So where on the fairy tale retelling scale from Once upon a time and Hansel and Gretel: Witch Hunters, i.e. absolutely horrible, to Three Hazelnuts for Cinderella (Drei Haselnüsse für Aschenbrödel/Tri orísky pro Popelku) and The Fairy Tale Bride (Arabela), i.e. quite wonderful, does Snow White and the Huntsman fall? Squarely in the middle, it turns out. It’s certainly not a revelatory retelling, but a perfectly adequate and entertaining one. In short, good viewing for a holiday night.

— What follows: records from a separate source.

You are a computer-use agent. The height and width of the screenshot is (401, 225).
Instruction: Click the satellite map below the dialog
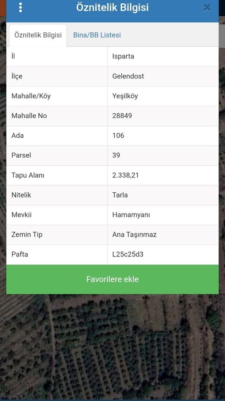tap(112, 349)
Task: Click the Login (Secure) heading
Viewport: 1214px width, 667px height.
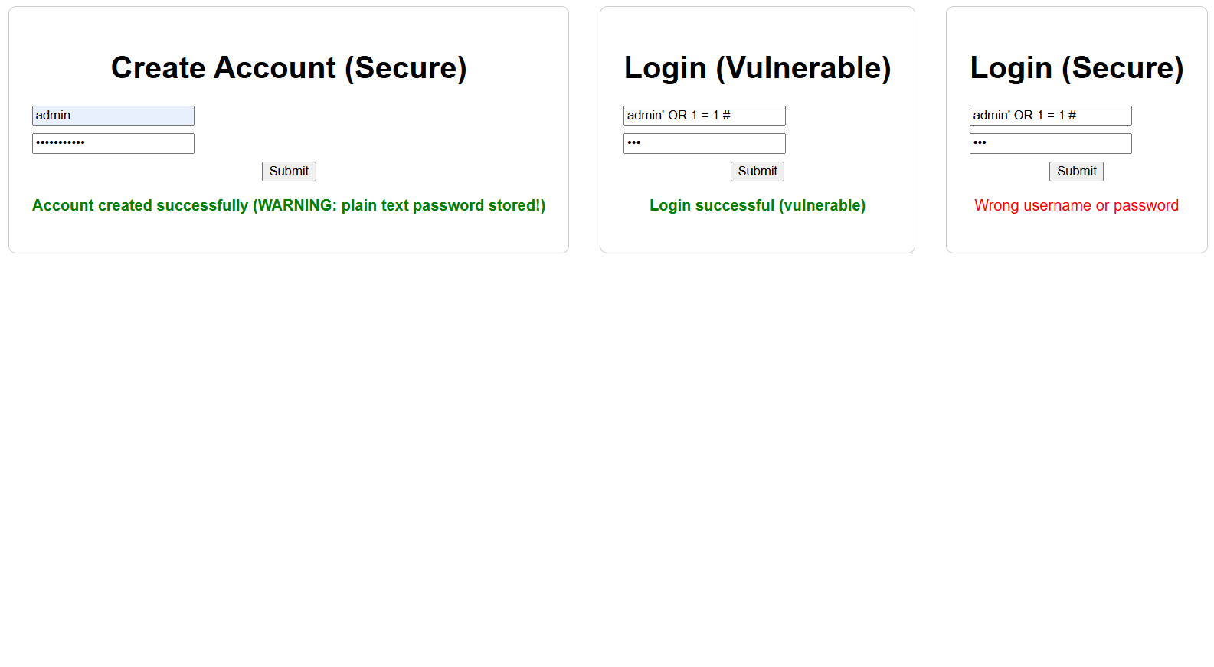Action: click(x=1077, y=67)
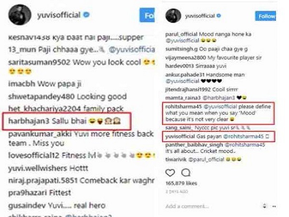
Task: Open right-side yuvisofficial profile picture
Action: click(173, 16)
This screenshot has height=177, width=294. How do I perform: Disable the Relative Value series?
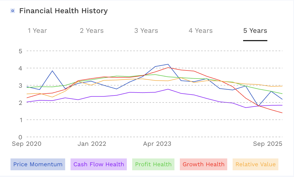(255, 164)
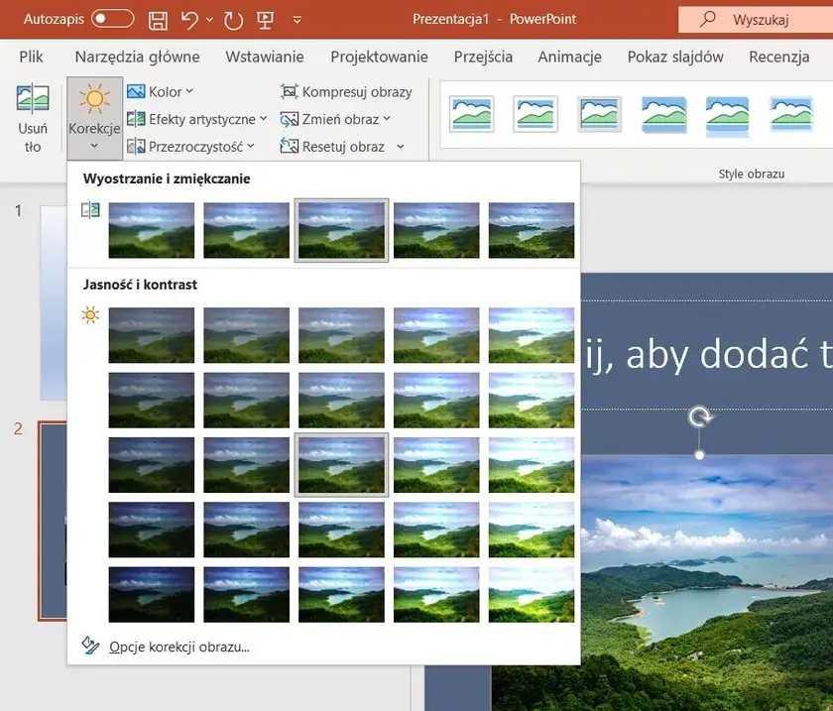Save the presentation using the Save icon
The height and width of the screenshot is (711, 833).
point(157,18)
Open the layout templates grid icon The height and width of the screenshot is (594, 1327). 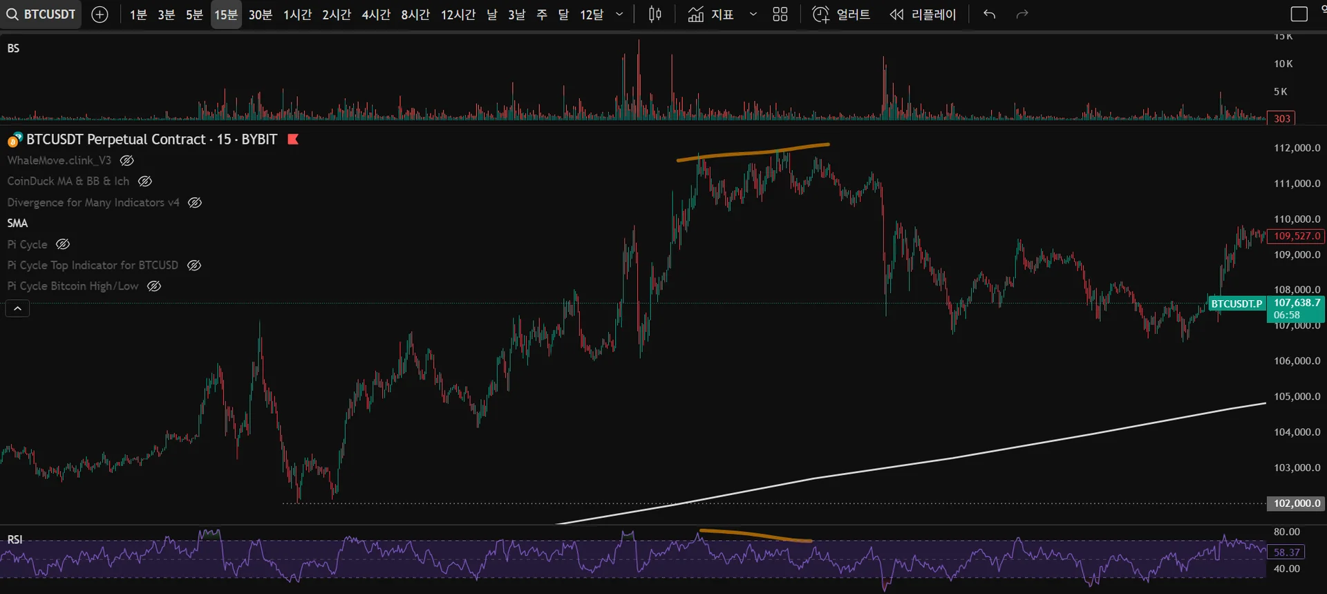click(780, 15)
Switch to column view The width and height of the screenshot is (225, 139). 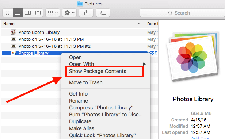28,13
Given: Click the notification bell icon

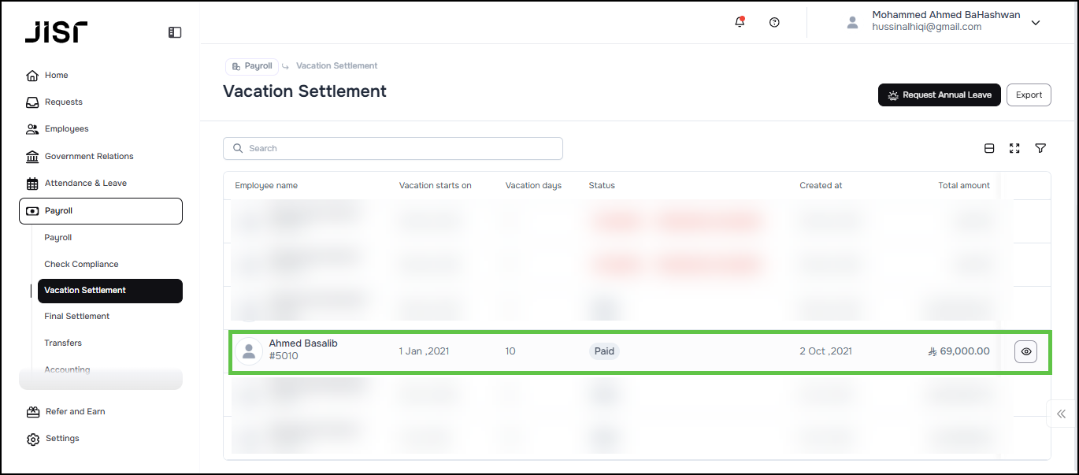Looking at the screenshot, I should pos(739,22).
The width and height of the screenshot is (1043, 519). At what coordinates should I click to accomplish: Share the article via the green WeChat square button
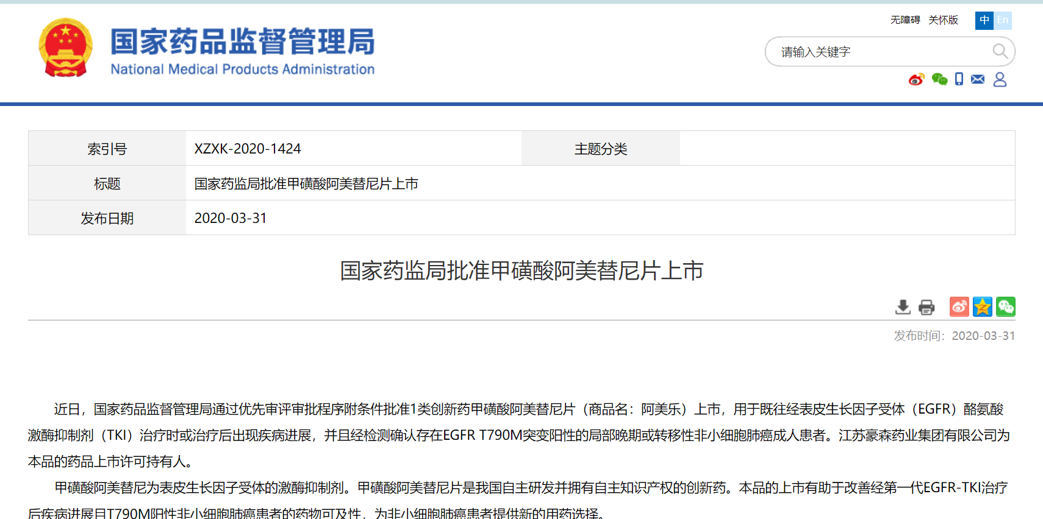[1005, 306]
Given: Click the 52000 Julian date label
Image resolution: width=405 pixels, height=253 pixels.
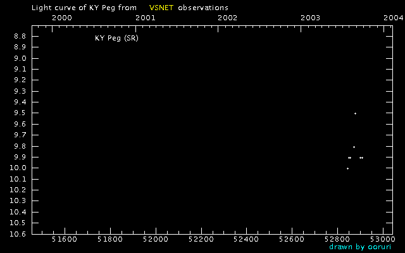Looking at the screenshot, I should click(156, 239).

Snow White and the Huntsman uses the fairy tale only as a very basic frame for its plot, while the rest of the story borrows from a dozen different sources. The sweeping vistas and battle scenes and dwarf songs are clearly influenced by Peter Jackson’s adaptations of Lord of the Rings and The Hobbit, while the gloomy colour palette is pretty much the look for gritty historical dramas and the grimdark end of fantasy these days. The Evil Queen’s practice to suck the lifeforce out of young women to retain her youth and beauty is clearly influenced by the legends surrounding the murderous Hungarian countess Elizabeth Báthory, while the incest vibes of the Evil Queen’s relationship with her creepy brother are straight from Game of Thrones. Snow White’s childhood love William takes up archery and guerrilla tactics borrowed from a dozen Robin Hood movies. Snow White’s horse getting stuck in the quicksand during her escape from the castle was taken from Wolfgang Petersen’s 1984 adaptation of Michael Ende’s The Neverending Story, where the very same fate befalls Atreyu’s horse. Except that Snow White and the Huntsman glosses over the horse’s fate, whereas The Neverending Story milks it for all the tears it’s worth. The dark wood into which Snow White escapes and the frightening visions it brings is reminiscent of Snow White’s scary flight through the forrest in the 1938 Disney adaptation of the fairy tale, of the Dark Side tree in the Dagobah scenes of The Empire Strikes Back, of the Swamp of Sadness from The Neverending Story and of the Darkwood from Simon R. Green’s Blue Moon Rising. Talking of which, the Evil Queen and her taste for spiky crowns is slightly reminiscent of the villainous Empress Lionstone in Green’s Deathstalker series.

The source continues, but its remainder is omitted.